▶ **TASK DIRECTIONS**
Your answer is the line containing "1200x675 pixels. Task: Click" plus every line after it through the end of the records, printed exactly and free of pictures.

▶ **Collected data**
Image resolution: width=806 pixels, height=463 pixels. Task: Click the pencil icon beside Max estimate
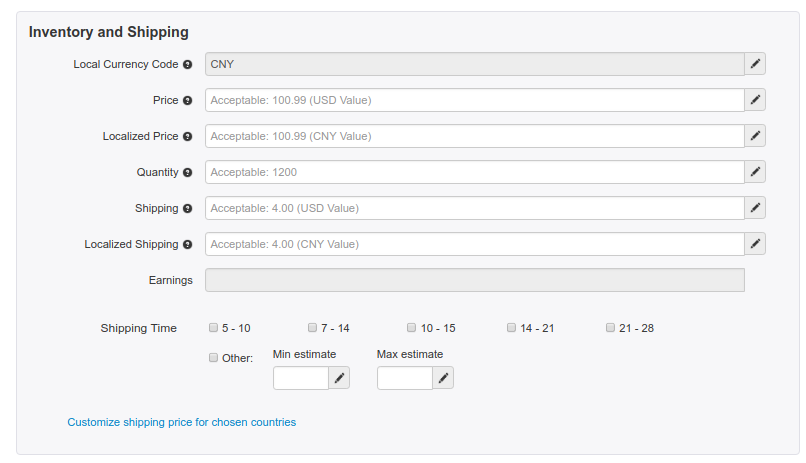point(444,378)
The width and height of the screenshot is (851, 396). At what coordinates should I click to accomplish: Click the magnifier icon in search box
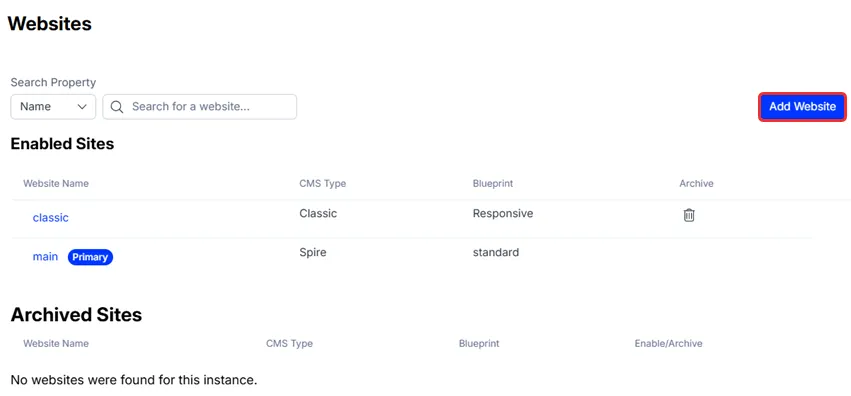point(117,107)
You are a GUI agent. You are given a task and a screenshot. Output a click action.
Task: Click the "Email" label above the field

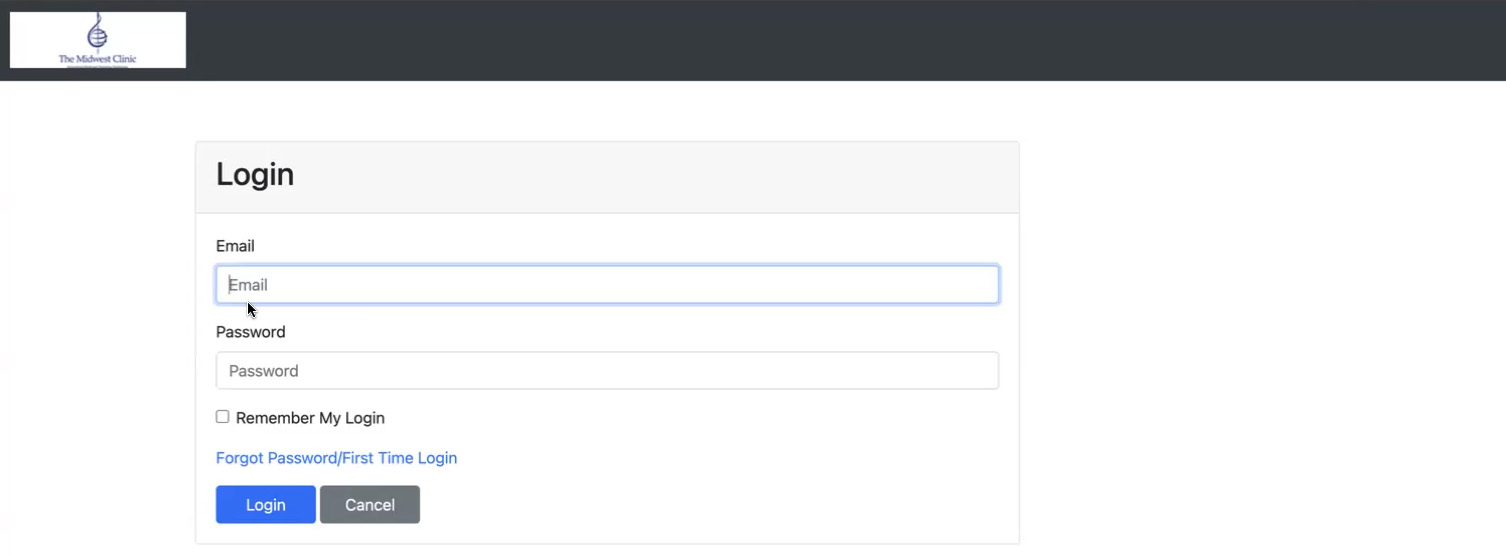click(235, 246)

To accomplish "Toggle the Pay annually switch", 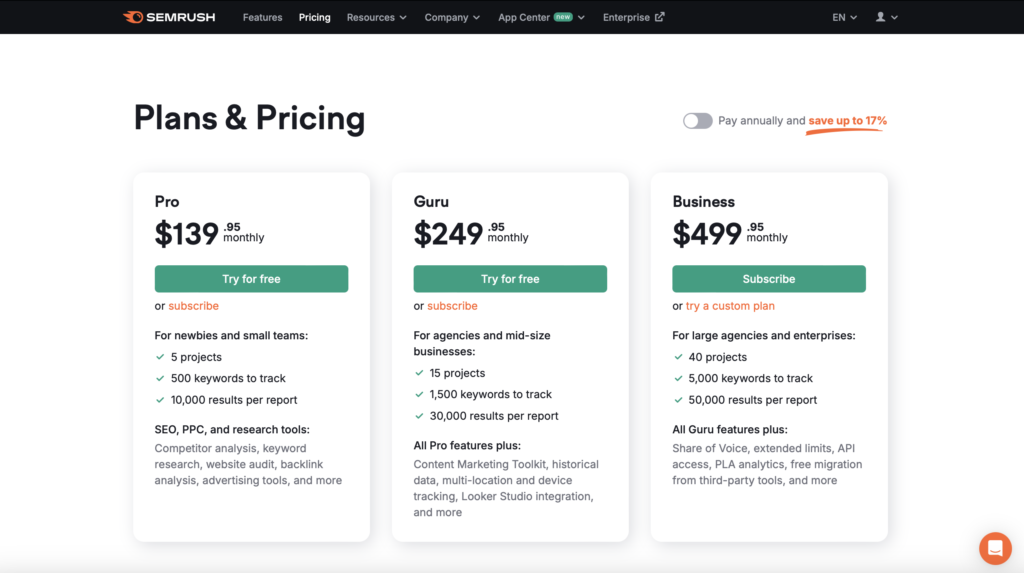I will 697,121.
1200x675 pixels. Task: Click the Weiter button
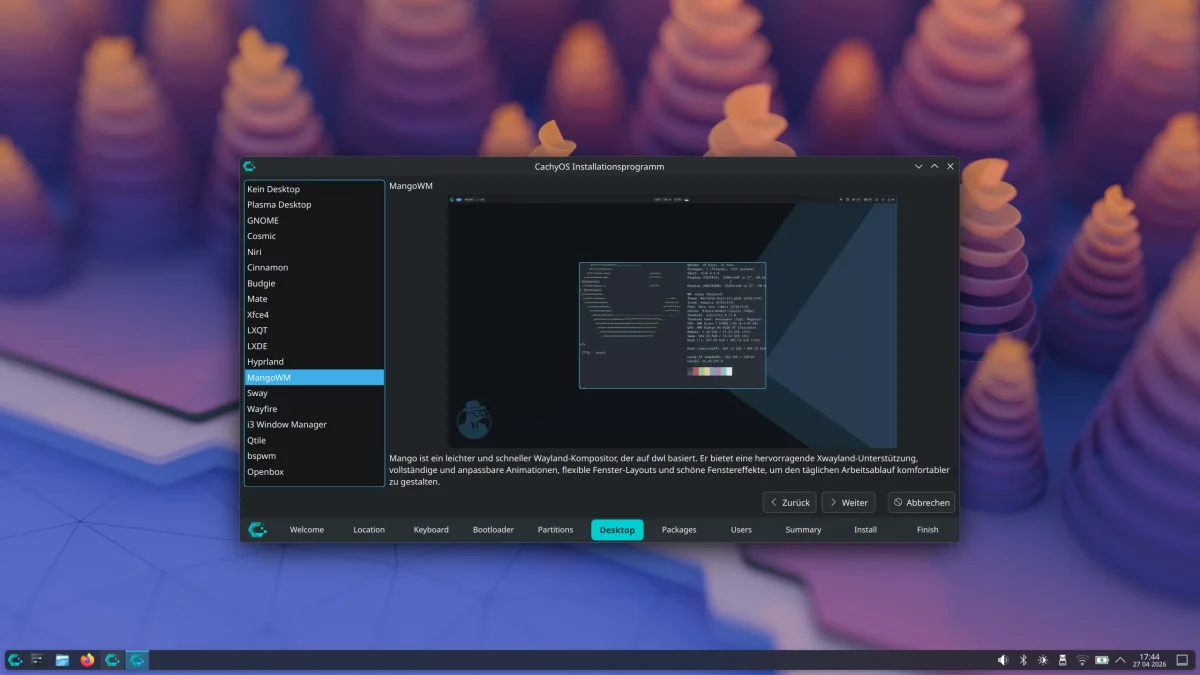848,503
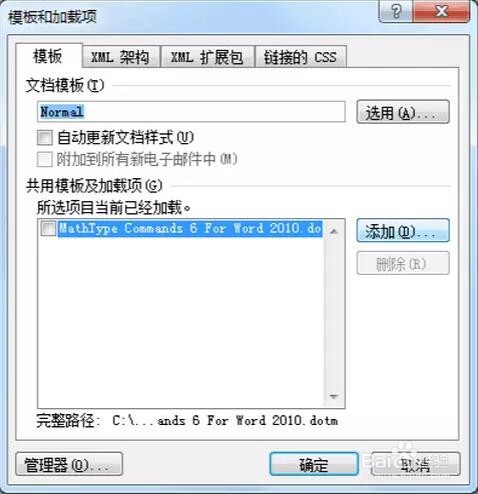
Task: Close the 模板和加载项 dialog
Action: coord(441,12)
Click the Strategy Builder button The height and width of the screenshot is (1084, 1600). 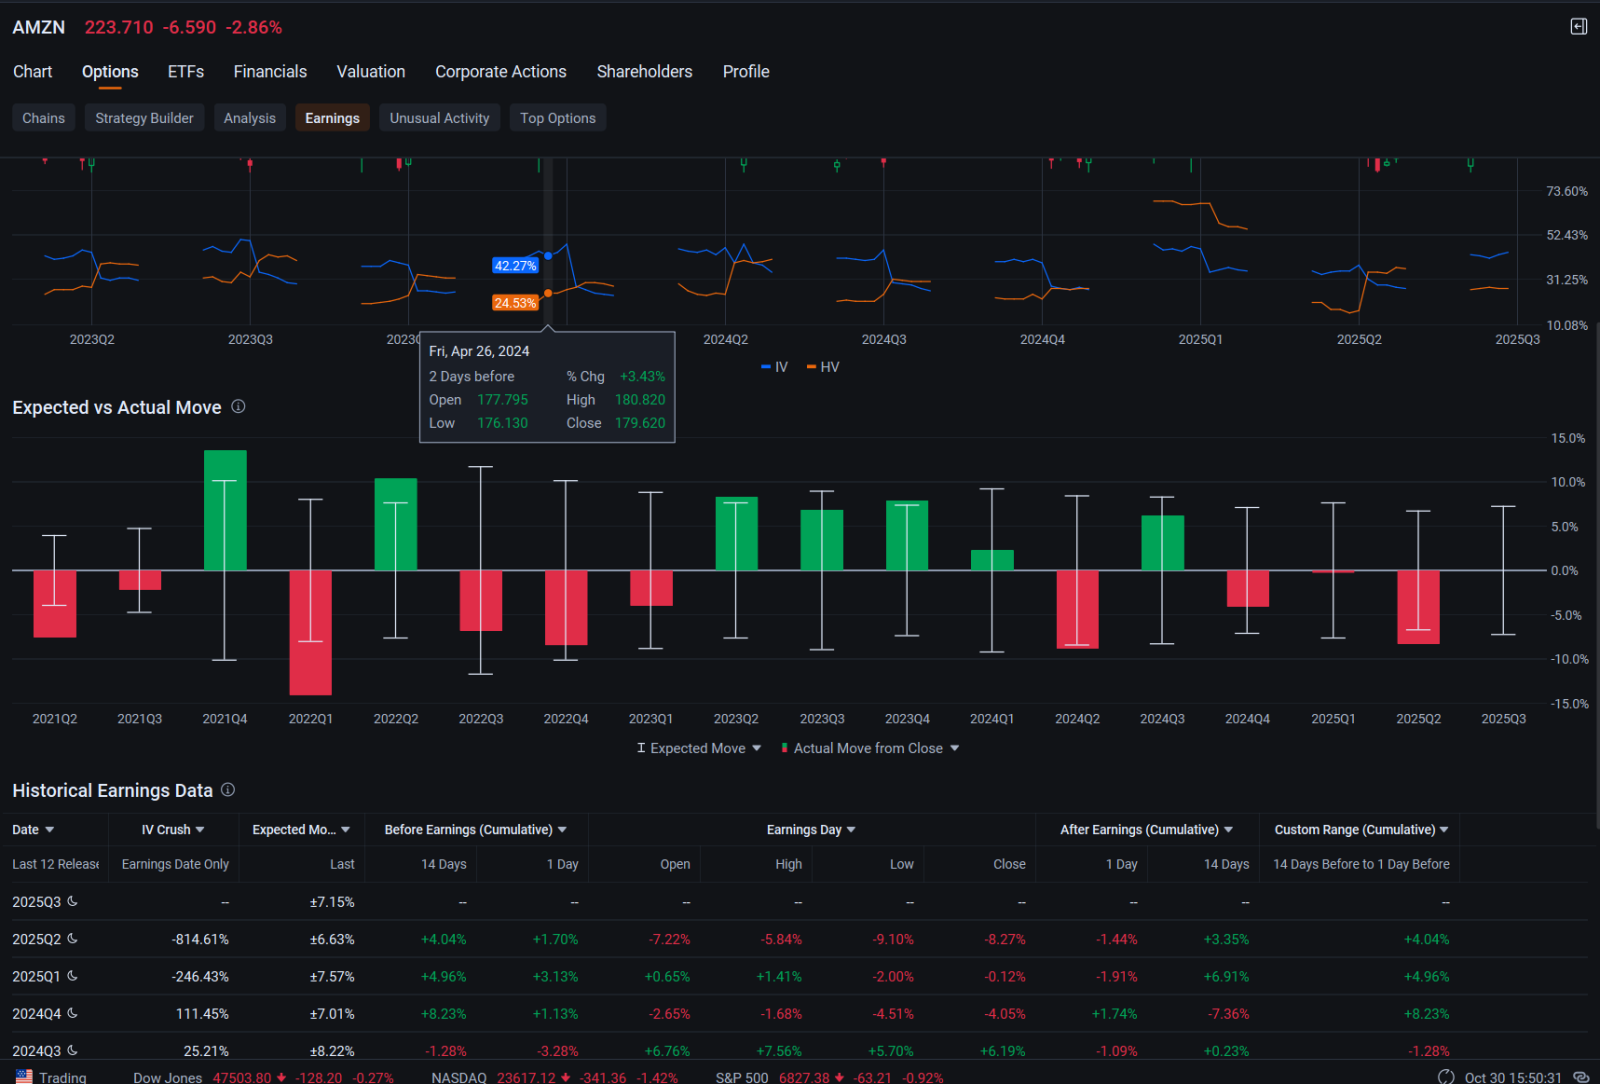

▶ **EXERCISE RESULT**
1200x675 pixels. Task: Click the Weiter button
848,503
Task: Close the 模板和加载项 dialog
Action: coord(441,12)
Click the Strategy Builder button The height and width of the screenshot is (1084, 1600). 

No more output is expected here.